Anthony Newton was found guilty Friday on six counts, including first-degree murder, conspiracy to commit murder, and first-degree kidnapping, in the slaying of Ulyses Cesar Molina.

In November 2024, a mistrial was declared after a witness told jurors that Newton had been in prison, court records show. A year ago, Newton went to trial, and the jury was unable to reach a verdict.

Although Newton had previously faced the death penalty, his defense attorneys, Joshua Tomsheck and Thomas Ericsson, and prosecutor Pamela Weckerly, agreed to no longer consider the case for capital punishment, court records show.

Tomsheck said Newton faces 20 to 50 years in prison, life with parole, or life without parole when he is sentenced in March.
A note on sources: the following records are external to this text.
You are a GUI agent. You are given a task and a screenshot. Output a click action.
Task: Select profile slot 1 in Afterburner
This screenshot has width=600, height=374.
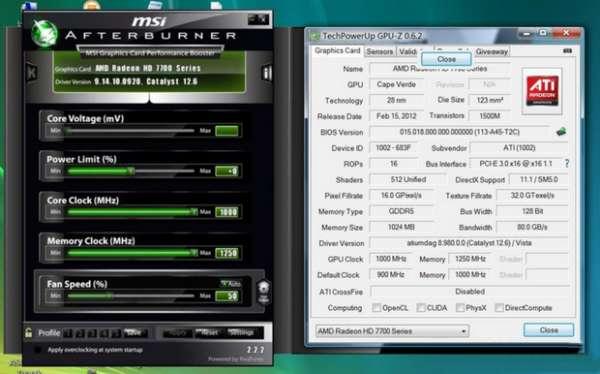[68, 333]
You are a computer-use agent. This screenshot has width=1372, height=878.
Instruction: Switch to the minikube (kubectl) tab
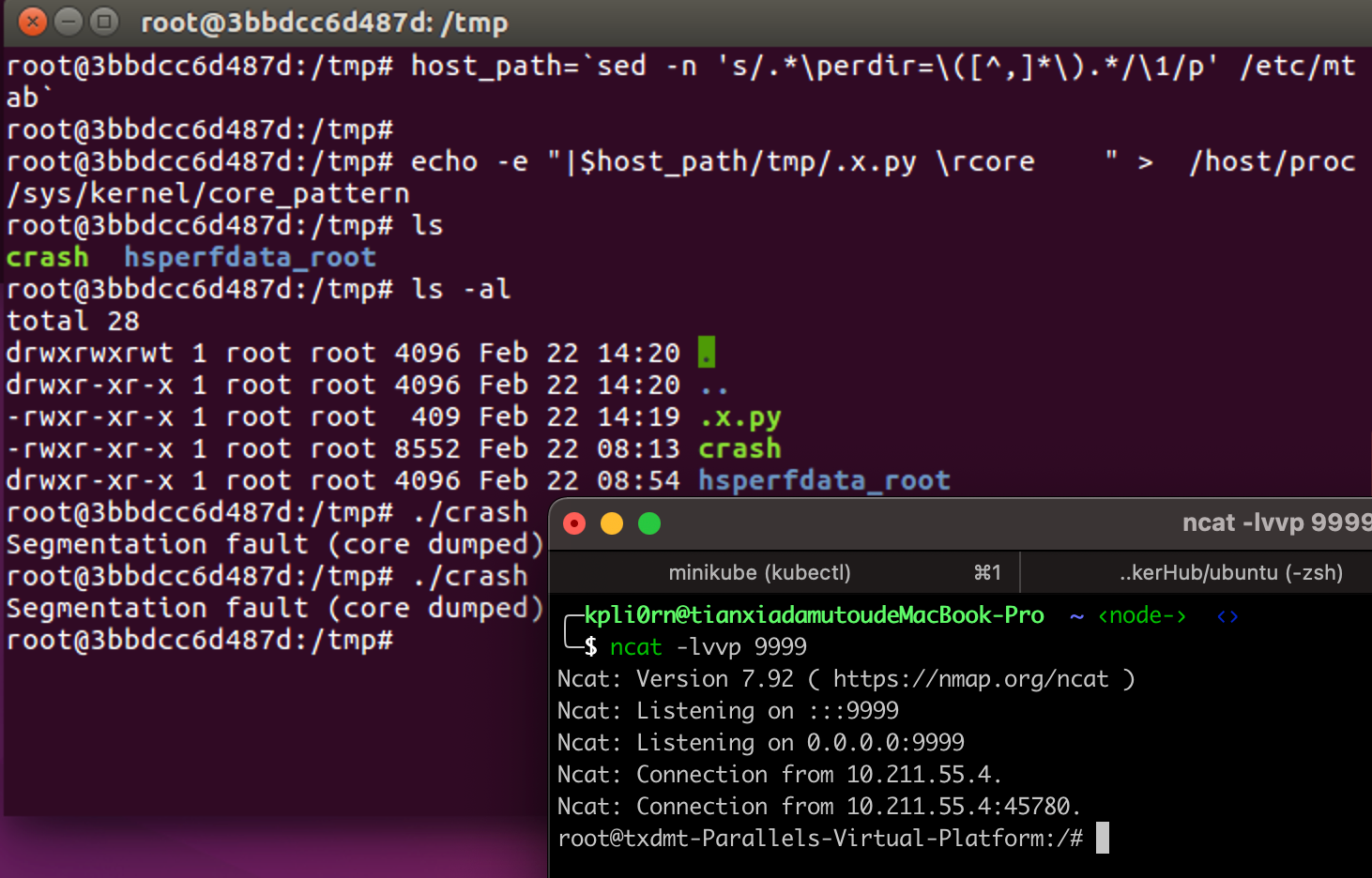click(759, 572)
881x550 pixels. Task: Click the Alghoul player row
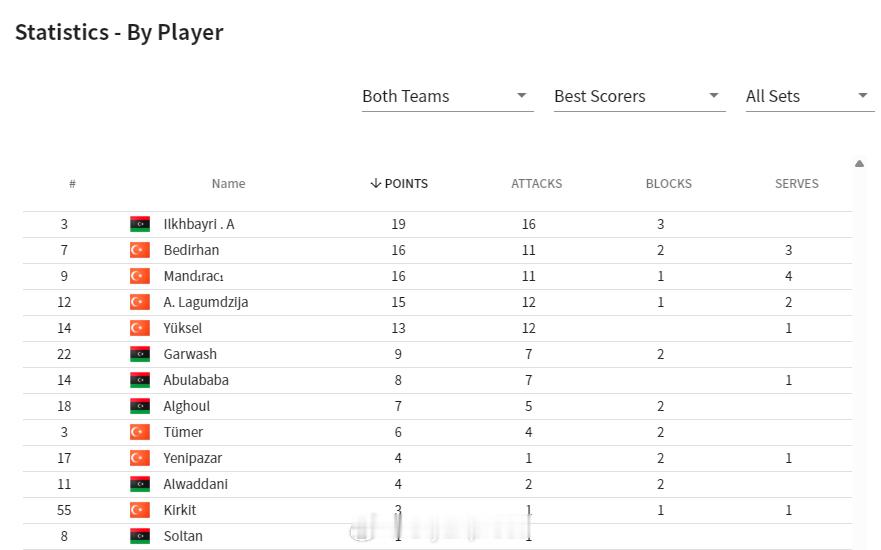pos(437,406)
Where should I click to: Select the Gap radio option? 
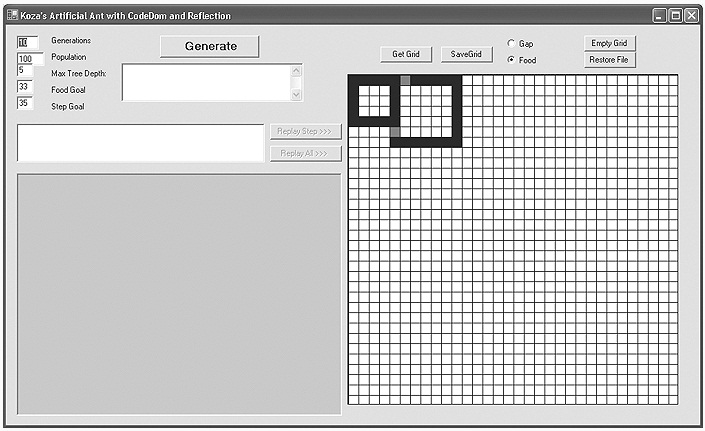pyautogui.click(x=511, y=44)
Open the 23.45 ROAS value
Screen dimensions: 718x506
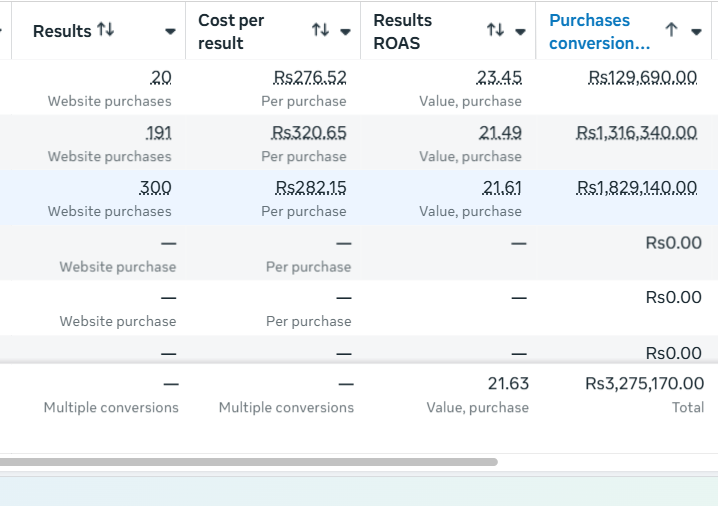pos(498,78)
Molina’s body was found burned and dismembered in a vacant lot on Dec. 28, 2016. In 2018, while Newton had been in custody awaiting trial, a Henderson woman found a human hand in her mailbox that police determined to be Molina’s.

Weckerly previously said that investigators could not answer how that hand ended up in the woman’s mailbox, according to court transcripts. Police never found Molina’s head.
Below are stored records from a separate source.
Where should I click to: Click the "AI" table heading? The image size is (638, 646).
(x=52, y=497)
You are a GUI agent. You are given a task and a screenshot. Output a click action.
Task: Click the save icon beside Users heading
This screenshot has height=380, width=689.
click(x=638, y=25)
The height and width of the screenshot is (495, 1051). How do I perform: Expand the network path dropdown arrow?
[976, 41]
“But what you will know and what will be abundantly clear is that the person that killed Cesar Molina was Anthony Newton,” Weckerly said during Newton’s second trial.

Newton — with the help of his brother-in-law, George Malaperdas, and another woman, Kelsea Wray Glass, who had been romantically involved with both Newton and the victim — “set up Molina” on Christmas, calling him to an apartment where Newton was waiting, prosecutors said.

Malaperdas helped Newton tie Molina up, and Newton stepped on Molina’s neck until he died. During the attack, they accused Molina of having sex with Newton’s wife, authorities said. Afterward, the two men took the body to another location, where they dismembered Molina before leaving his torso and legs in a suitcase in the desert.

Both Malaperdas and Glass pleaded guilty in the case, but the guilty pleas were filed under seal, court records show. Prosecutors said in documents filed before Newton’s trial started that Malaperdas and Glass would be called as witnesses.

They both have sentencing hearings later this month, according to court records.